Santa Clara County Supervisors OK Cash Payments to Needy High School Seniors

Santa Clara County will soon launch a pilot program to bring financial support to unhoused high school seniors

The Santa Clara County Board of Supervisors this week unanimously approved a program that from April to August 2023 will send unconditional payments of $1,000 a month to homeless students in their final year of high school in an effort to ease their transition into higher education or work opportunities.

Introduced by Supervisor Susan Ellenberg, the proposal is a local version of a statewide bill proposed by Sen. Dave Cortese that failed to win legislative approval. Senate Bill 1341 would have financially supported homeless teenagers in their last five months of high school.

The hope was to prevent an estimated 15,000 unhoused seniors in California from slipping further into poverty without proper financial resources -- something Cortese refers to as the “summer melt.”

“This makes Santa Clara County the first county in the state to refuse to graduate high school seniors into homelessness,” Cortese said in a statement. “I am grateful to Supervisor Ellenberg for carrying this movement forward and our Board of Supervisors for leading with vision by supporting our students through this critical transition period.”

Cortese, a former Santa Clara County supervisor, had sponsored in June 2020 a basic income program for young people exiting foster care. The program was recently renewed by county supervisors to extend into 2023.

Roughly 2,500 students in the county faced homelessness in the 2020-21 school year, according to county data.

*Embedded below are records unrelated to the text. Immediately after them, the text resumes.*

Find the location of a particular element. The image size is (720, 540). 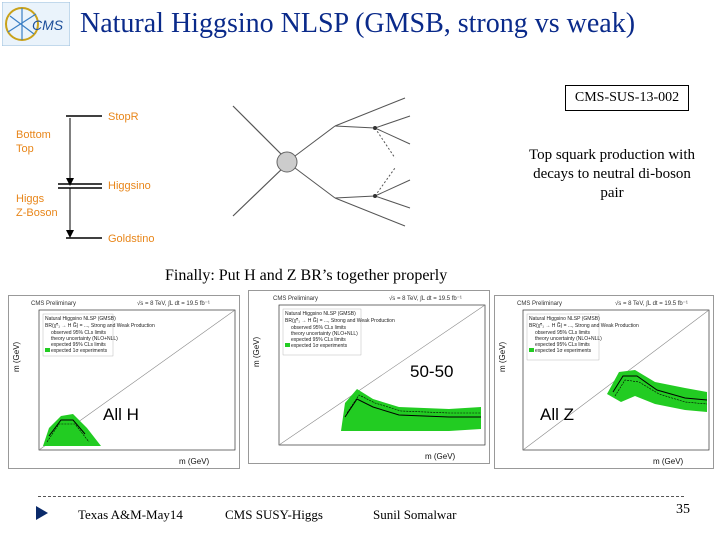

analysis-reference-box: CMS-SUS-13-002 is located at coordinates (627, 98).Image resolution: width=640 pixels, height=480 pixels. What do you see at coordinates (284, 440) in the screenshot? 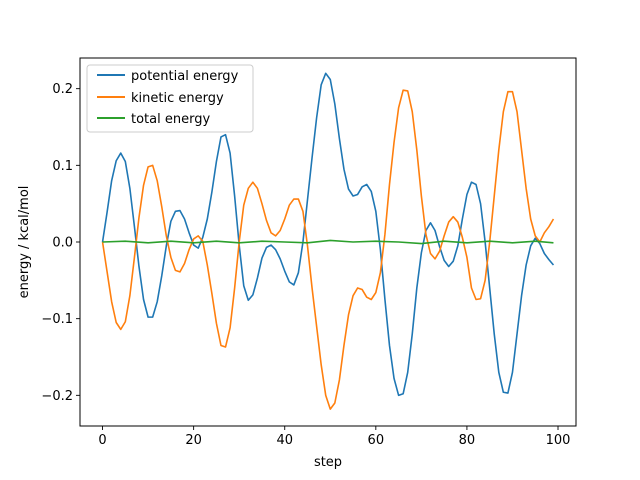
I see `x-tick-label: 40` at bounding box center [284, 440].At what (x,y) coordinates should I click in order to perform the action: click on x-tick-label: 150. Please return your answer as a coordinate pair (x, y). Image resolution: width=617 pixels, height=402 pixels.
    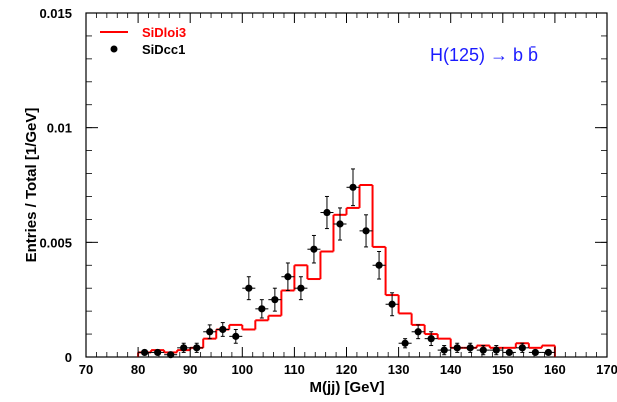
    Looking at the image, I should click on (503, 370).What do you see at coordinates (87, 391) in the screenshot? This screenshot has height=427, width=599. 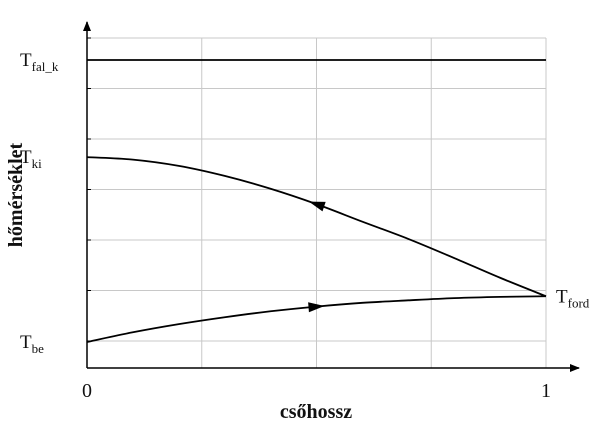 I see `x-tick-label: 0` at bounding box center [87, 391].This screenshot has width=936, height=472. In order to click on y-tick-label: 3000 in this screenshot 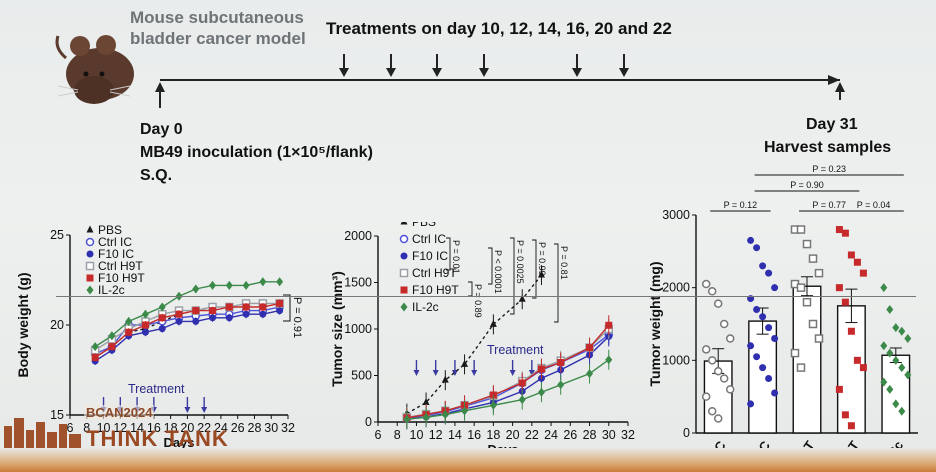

Ellenberg said this pilot program is an opportunity for the county to both provide more than just self-improvement programs for people in need, and to rewrite the “harmful and narrow personal responsibility narratives” that those in poverty cannot be trusted with unrestricted cash.

She believes guaranteed income is this generation's extension of protections, just as Social Security, child labor laws, 40-hour work weeks and collective bargaining helped prior generations.

“We will counter that narrative and provide a fully-flexible resource for Santa Clara's youth to use as they best see fit as they transition and develop into young adults,” Ellenberg said. “From housing to overall well being, guaranteed income reduces volatility and provides stability for residents.”

 

5 Comments

  1. Social_ism without Education? Sadly misguided policies.

    It would be much more beneficial to “Santa Clara’s youth” to provide them the tools, in the form of an education or skill to enable them to transition and develop into educated, responsible, self-supporting young adults.

    It was bad in 2018 and definitely has degraded much worse since then, as unaccountable Teacher’s Unions abused their influence on elected officials, forcing CDC policy and State School Board policy to reflect their selfish goals, which did not align with the Actual Science –
    like school closure, classroom distancing, hard surface sanitation, and masking & vaccination mandates for children.

    As reported by the CA LAO (Legislative Analyst’s Office) Report Jan 2018:

    “CA Ranks Near the Bottom on National Tests.
    The federal government administers the National Assessment of Educational Progress every 2 years.
    The most recent assessment results (2015) show that
    CA performs near the Bottom in Reading & Math for 4th and 8th grades.
    The performance of non-low-income students in CA (39th in 8th grade reading) ranks a little bit higher than the performance of low-income students (45th in 8th grade reading).”

    “CA’s performance compared to other states has NOT Changed significantly in the Past 10 Years. “

  2. That is exactly what these so-called ‘Progressive’ supervisors want.

    “Social.ism without Education”

    An educated voter base would throw them out of office right on their ear or #ear.

  3. I grew up poor with no prospects of unconditional monthly payments from the government. However, there was a government program that guaranteed food, housing, training, and a basic income. They even covered college. It’s available to almost any young person. It’s called military service. You put in the work and you will be compensated for your effort. Unconditional money is no different than welfare. You’re creating another generation of takers instead of producers. UBI is the most ridiculous idea. Progressives never run out of ideas on how to give away other peoples money.

  4. Yup, the government has to get these youngsters hooked on free government money early. Teaching the “leaders” of tomorrow that work is for suckers.

  5. As a social worker who works directly with these young students, I applaud the County for this effort. We live in the most wealthy country, in the most wealthy state, in the most wealthy county. Every homeless family I work with is working at least 2 jobs but they still cannot pay $2,500 for a 1 bedroom apartment. The cost of living is so ridiculous, our youth cannot keep up…especially those who experience homelessness in high school. So THANK YOU, Board of Supervisors, for ignoring these old, bitter folks who just complain about homelessness with little compassion for these HUMAN BEINGS. Thank you.